C'est un slogan fataliste algérien : «Il n'y a pas de leaders pour mener le changement». Un autre faux proverbe veut que «sans Bouteflika, qui pourra gouverner ce pays ?». D'où la question de fond : est-ce vrai qu'il n'y a pas de leaders algériens pour mener l'Algérie vers le meilleur ? Cette terre est-elle devenue stérile après la génération 54 ? Sommes-nous coincés entre les vieux et le rien ? Réponse : non. On ne fait que se fermer les yeux pour ne pas voir que ce pays a encore la possibilité d'enfants qui peuvent enfanter d'un pays. De nouveaux leaders légitimes propres et sincères existent. Sauf que, d'un côté, le Pouvoir ne leur permet aucune visibilité et que, de l'autre, le peuple assis continue de dire qu'ils n'existent pas parce qu'il ne les voit pas à la télé.
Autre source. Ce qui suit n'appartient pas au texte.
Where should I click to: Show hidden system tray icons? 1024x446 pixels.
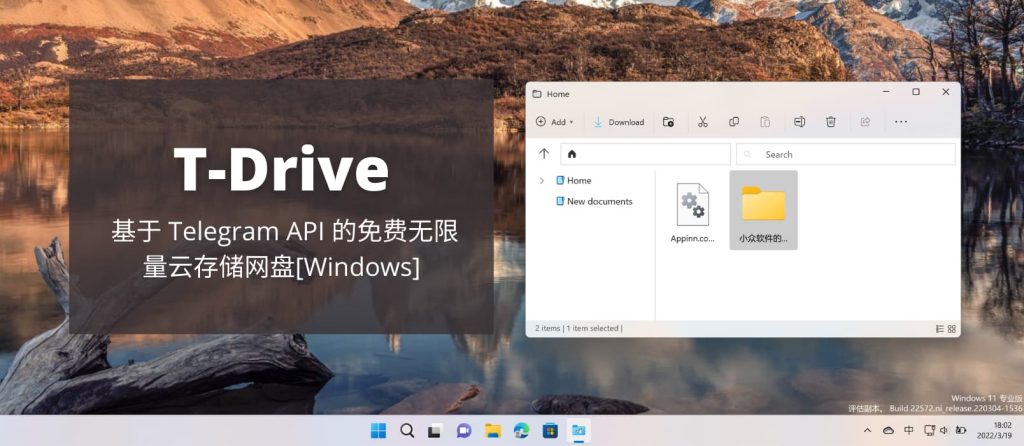(x=867, y=430)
Exemple : Qui a bougé, mis à part quelques dizaines de personnes, quand deux leaders du mouvement des étudiants algériens non affilés au régime, ni aux fichiers des indicateurs, ni aux partis, de vrais leaders, se sont fait exclure de l'université algérienne par pur abus de pouvoir, il y a quelques jours ? Qui a bougé ou serré la main, mis à part quelques centaines, à Touat, la chômeuse de Mostaganem quand elle s'est fait inculper pour avoir dénoncé sa condition de chômeuse ? Qui dit un mot pour les représentants des chômeurs algériens lorsqu'ils se font tabasser, arrêter, interpeller ou harceler ? Personne. L'Algérie n'est pas un tuyau mais une âme : elle n'échappe pas au « printemps » ni à l'histoire du monde. Il y existe des mouvements sociaux, des leaders sincères et combatifs, des hommes de bonne volonté mais le confort de la paresse pousse à ne pas les voir, les aider, les soutenir ou les suivre. C'est la solitude des meilleurs hommes de 54, à l'époque où le peuple algérien était une hypothèse et un espoir.
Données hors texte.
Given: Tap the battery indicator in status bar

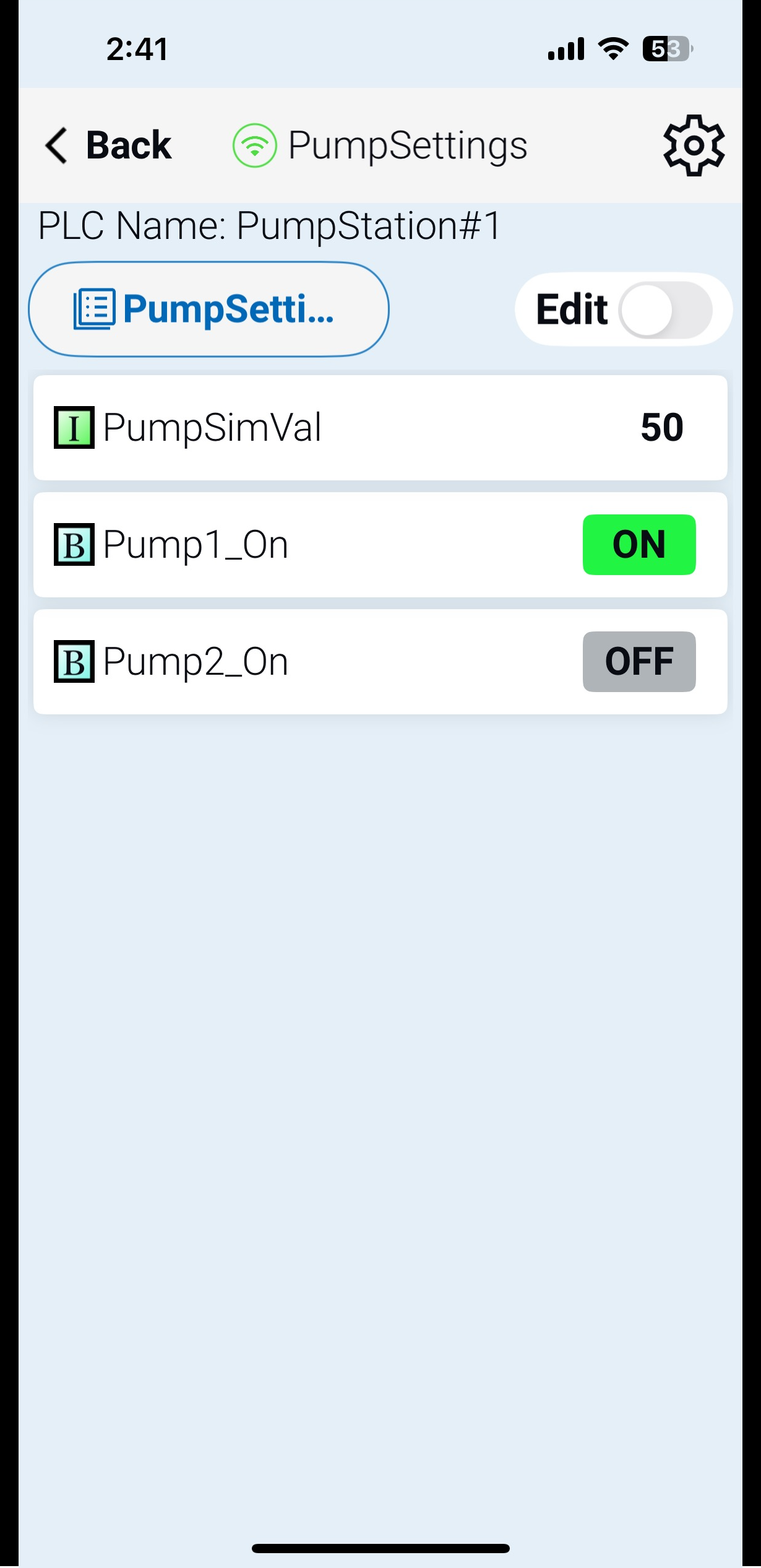Looking at the screenshot, I should pos(667,49).
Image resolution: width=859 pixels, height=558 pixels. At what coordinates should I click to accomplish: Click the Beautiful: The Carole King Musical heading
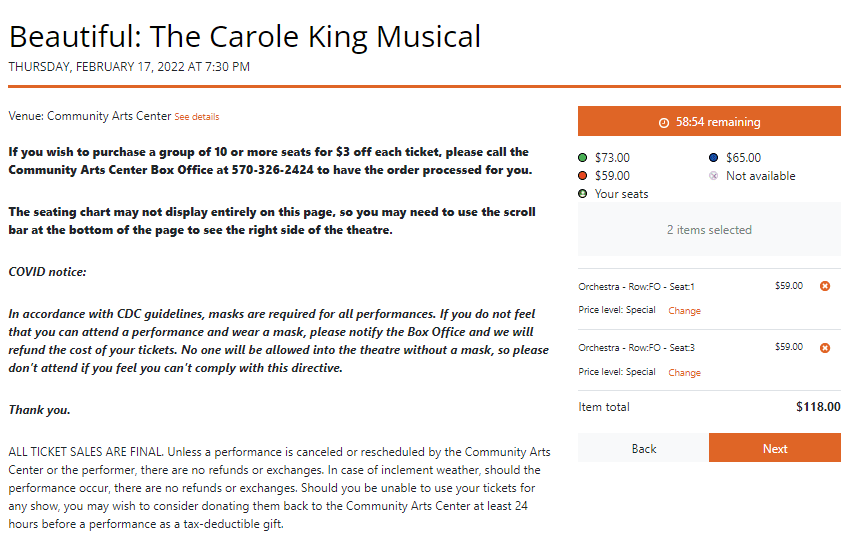tap(245, 37)
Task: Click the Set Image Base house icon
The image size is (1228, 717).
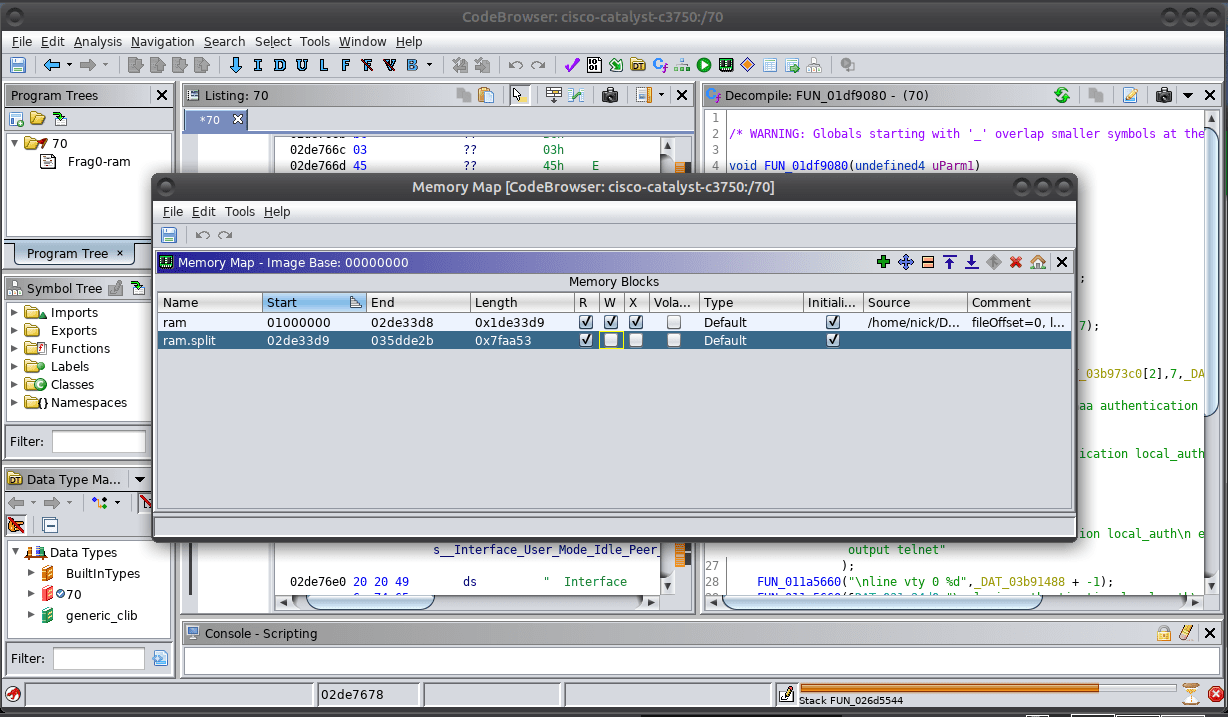Action: pyautogui.click(x=1038, y=262)
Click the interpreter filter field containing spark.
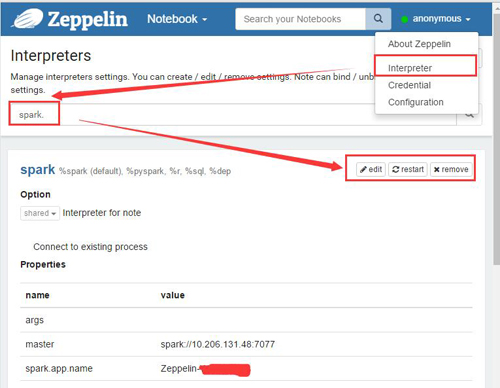The width and height of the screenshot is (500, 388). point(233,115)
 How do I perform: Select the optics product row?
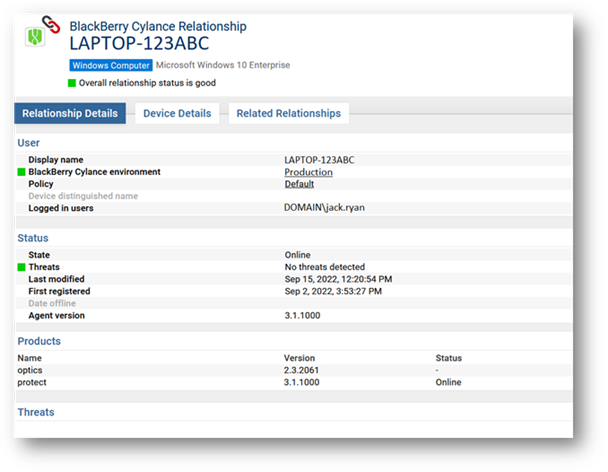(30, 369)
D'ailleurs, le Pouvoir l'a bien compris : depuis quelques semaines, la chasse est ouverte contre ces gens-là, contre les possibles leaders de demain. Arrestations, exclusions, harcèlement et pressions. Le système tolère, avec calcul, les vieux opposants, déjà sans poids, assimilés ou marqués par le compromis et la compromission, mais surveille avec peur les nouveaux qui échappent à ses vigilances et ses manipulations. Les « vieux » opposants sont connus, peu capables de mener à bien la révolution, utilisables pour la « plomber », mais les nouveaux sont dangereux, car ils sont crédibles, pauvres, intraitables et capables de meilleures mobilisations. Le système veut de vieux opposants, de l'âge du système lui-même et de sa gérontocratie : la plus grave menace vient donc de l'âge de l'adversaire. Le système sait qu'un jeune peut chasser les colons ou leurs remplaçants, avec courage, vigueur et sacrifice. Ce n'est pas le cas des vieux, qu'ils soient élus, désignés, opposants ou de service. En Algérie donc, la chasse est ouverte et la répression ne fait que commencer. Pour reprendre une image que le chroniqueur a déjà utilisée, c'est un vieux pharaon qui a fait le rêve de sa mort par les mains d'un nouveau-né. Du coup, toutes les moukhabarates sont instruites de surveiller les nouveau-nés et de les tuer au berceau. On connaît tous la suite et comment cela ne servit à rien. Tuer les nouveau-nés n'arrête pas le destin. Emprisonner des jeunes à Ouargla parce qu'ils ont voulu s'immoler en est un aspect des plus surréalistes de cette chasse. Un jour ou l'autre, un Algérien réussira à réveiller ce peuple et à chasser, encore une fois, les colons.